• **Requirement**
Count the lines below that contain the word "Open", and reply with the number alone.

** Begin Provided data **

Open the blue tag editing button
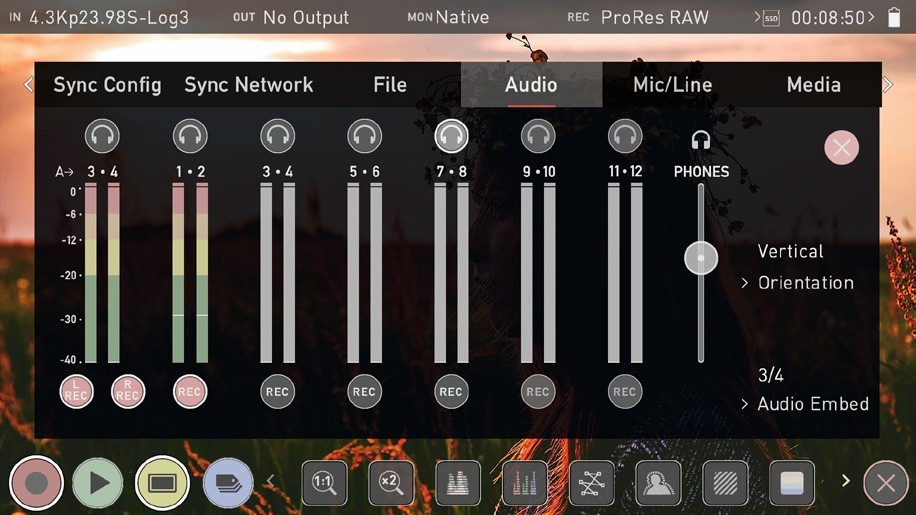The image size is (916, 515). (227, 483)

** End Provided data **
** Begin Provided data **

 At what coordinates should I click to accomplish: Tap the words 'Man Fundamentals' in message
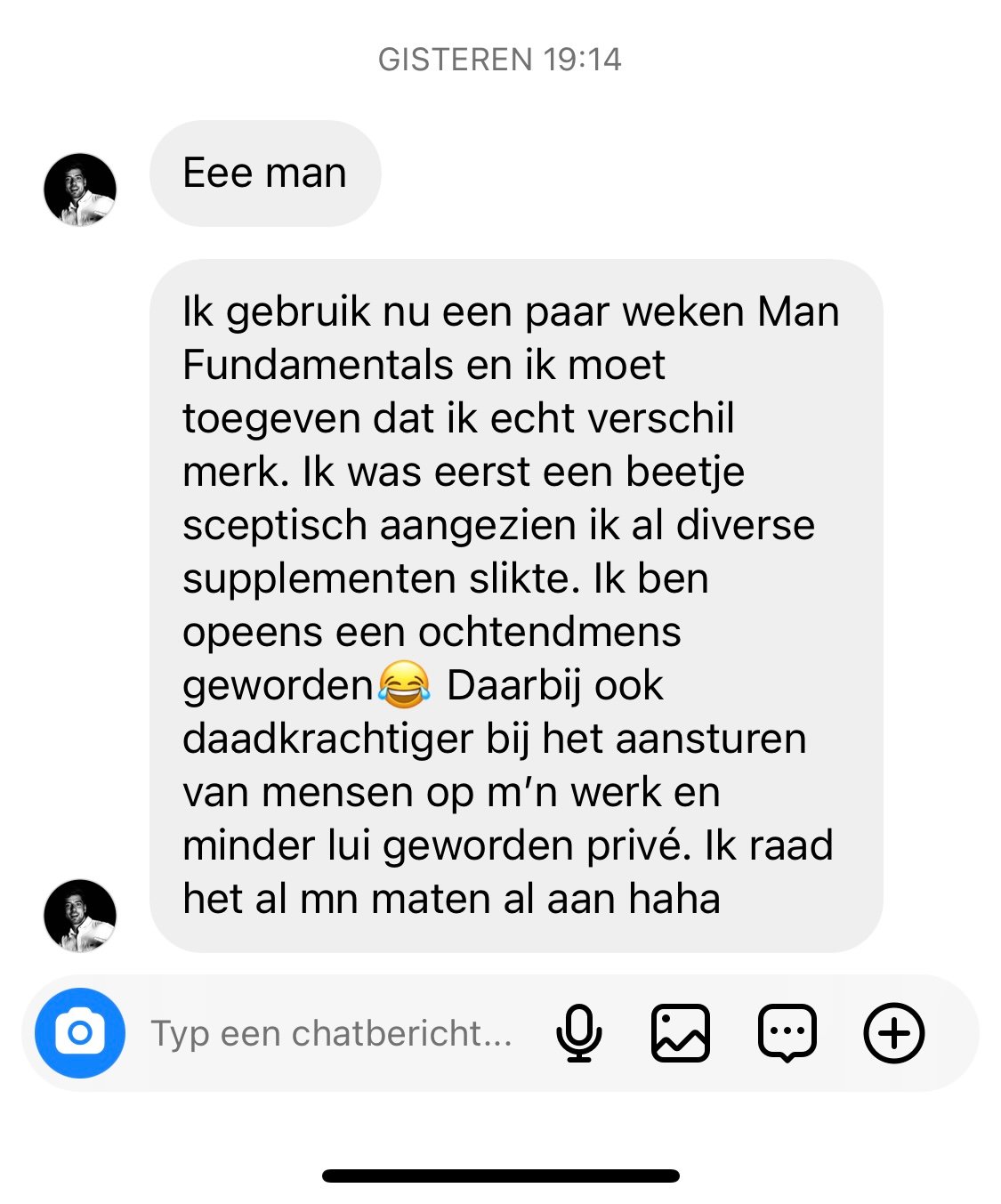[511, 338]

** End Provided data **
** Begin Provided data **

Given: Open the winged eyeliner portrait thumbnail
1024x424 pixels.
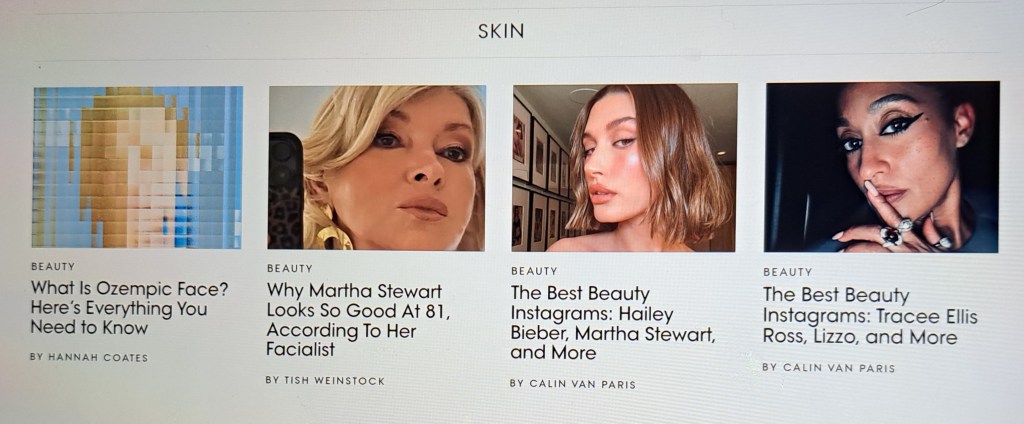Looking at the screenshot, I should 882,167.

** End Provided data **

• **Output below**
2